Training, Testing and Production

The prevailing school of thought (at least where I've worked) has been to keep your trained and untrained users as separated as possible. Don't get me wrong-- if you have deep pockets, and can get separate servers for production, training and testing environments, then by all means go for it.

But the truth is that once people have shelled out money for the database and web servers on the production side of the fence, they start looking for ways to cut expenses. This usually happens by the time they get round to setting up the training server. "Well, can't we just use one server for both the training server AND the testing server?"

This is a really bad idea, for many reasons. A training server needs to be able to handle a set number of users simultaneously (30, 60, etc.), while a testing/development server can get by with handling a much smaller number of simultaneous users. This translates into a horrible training experience for your newest end users/customers-- horrendously long login times, slow updates between pages, etc.
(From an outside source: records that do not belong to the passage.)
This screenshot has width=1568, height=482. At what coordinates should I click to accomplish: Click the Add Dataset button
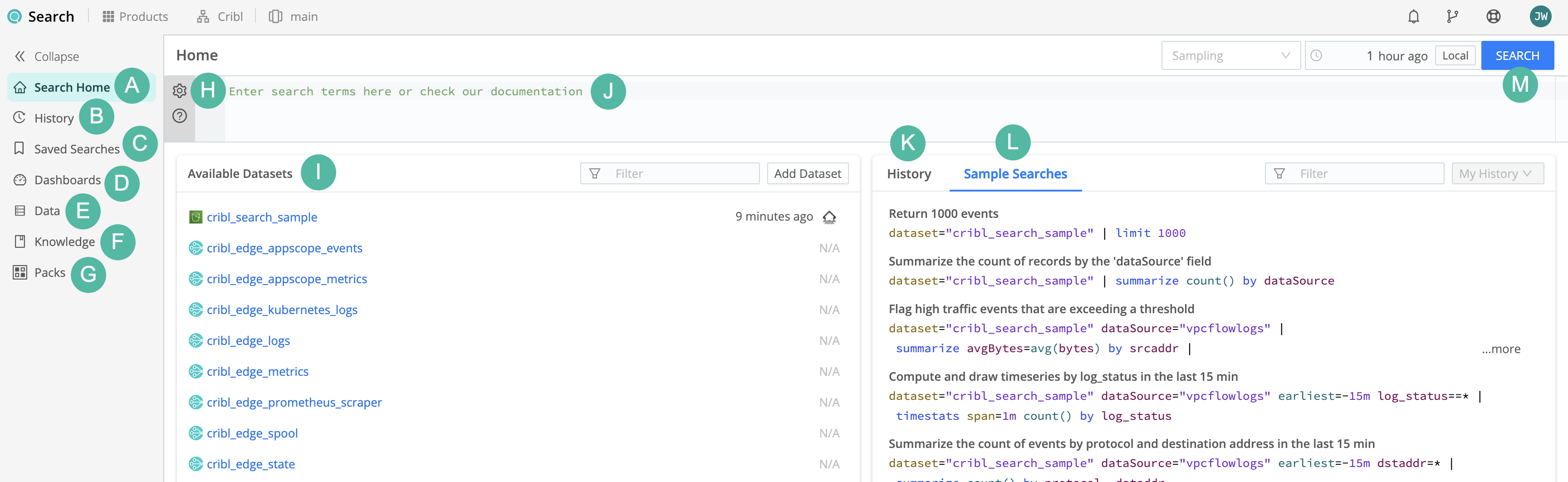point(808,173)
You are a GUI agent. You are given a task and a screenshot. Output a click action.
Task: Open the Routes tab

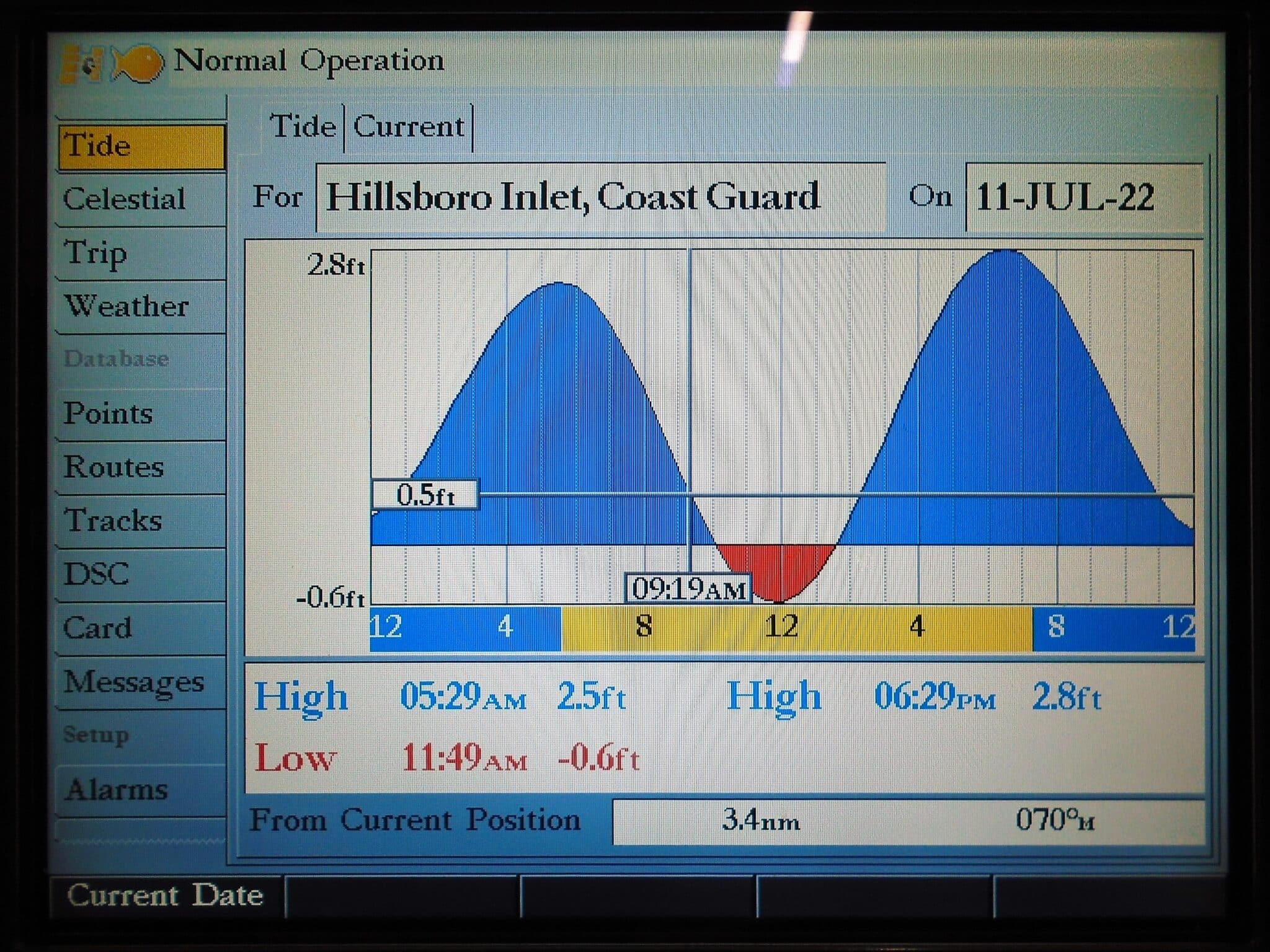coord(114,466)
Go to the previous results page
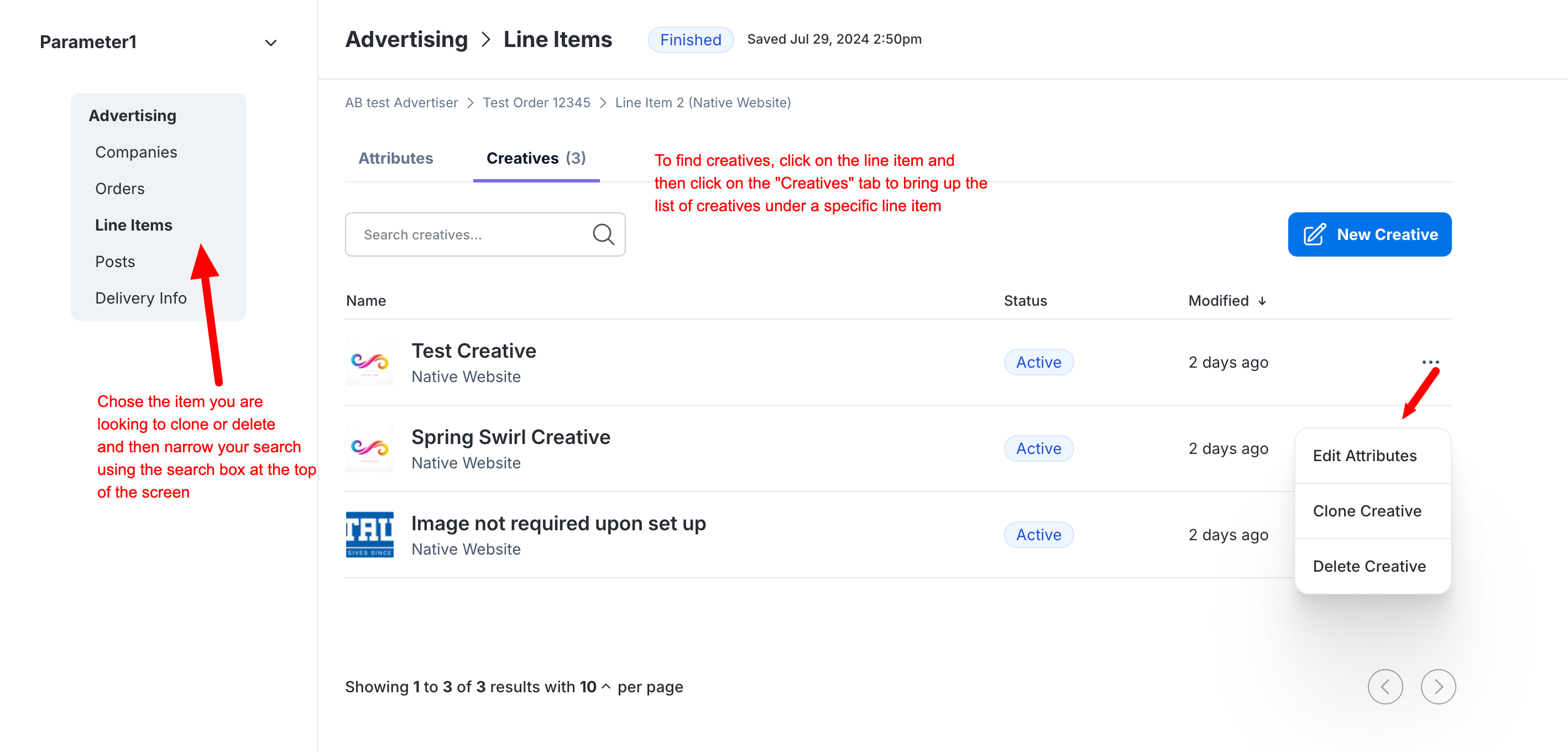Screen dimensions: 1568x752 1385,687
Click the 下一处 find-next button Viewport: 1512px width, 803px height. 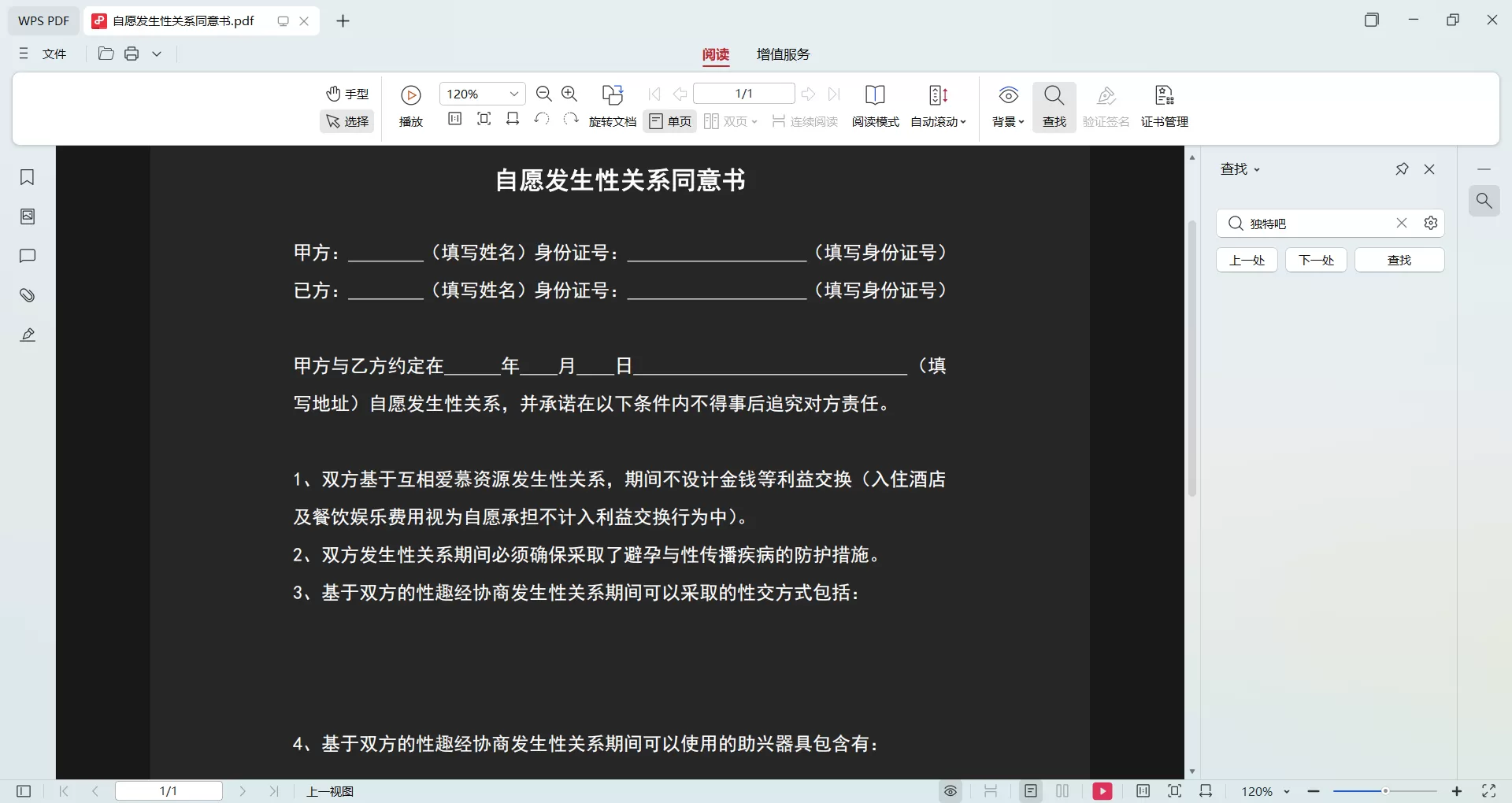pyautogui.click(x=1315, y=260)
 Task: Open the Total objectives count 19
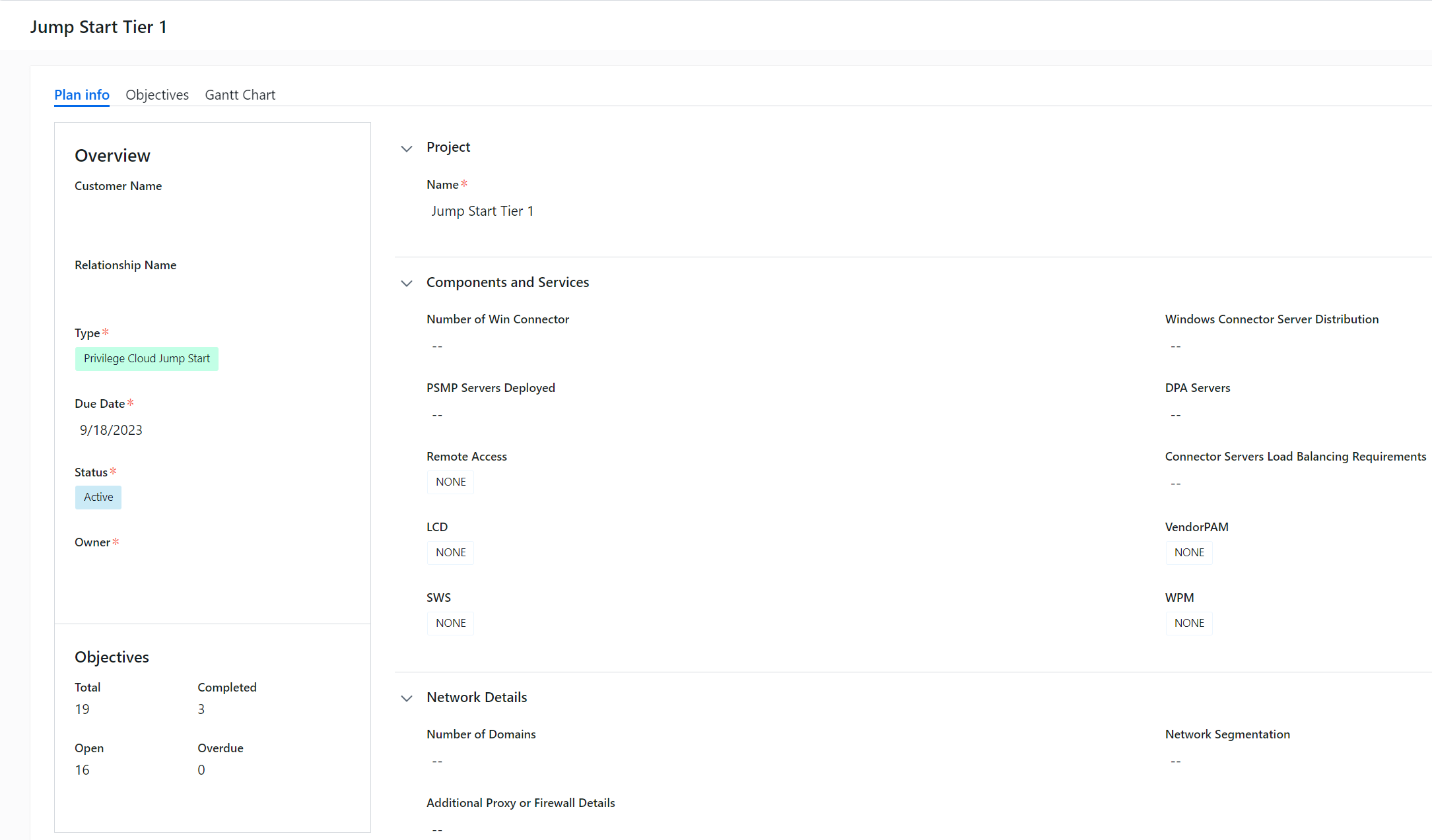coord(82,709)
The first impression your new users get of your killer web app is in the training, and you're showing them a slow moving piece of turd, ok?

Then, as if that weren't bad enough, developers are always working on the test/development server-- trying to add the new functionality that they've received back from program analysts/customer feedback. If you're lucky, all the new code works great the first time and there are no bugs-- but we all know how unrealistic that is. New code means new bugs, until you take measured steps to locate and remove them. So now, in addition to showing your newest end users a slow application, you're also showing them new, untested code that might or might not have bugs in it.

What exactly do you have against your new, untrained users anyway? ;)

Last, even if there aren't any bugs in the code (lucky you!), the addition of new features typically means that there are new buttons and gadgets in the interface-- so what your end users are being exposed to in their training session isn't identical is look and feel, or even in operation, to what they will actually have to work with in the production environment.

And you wonder why none of your end users likes the whole web development process?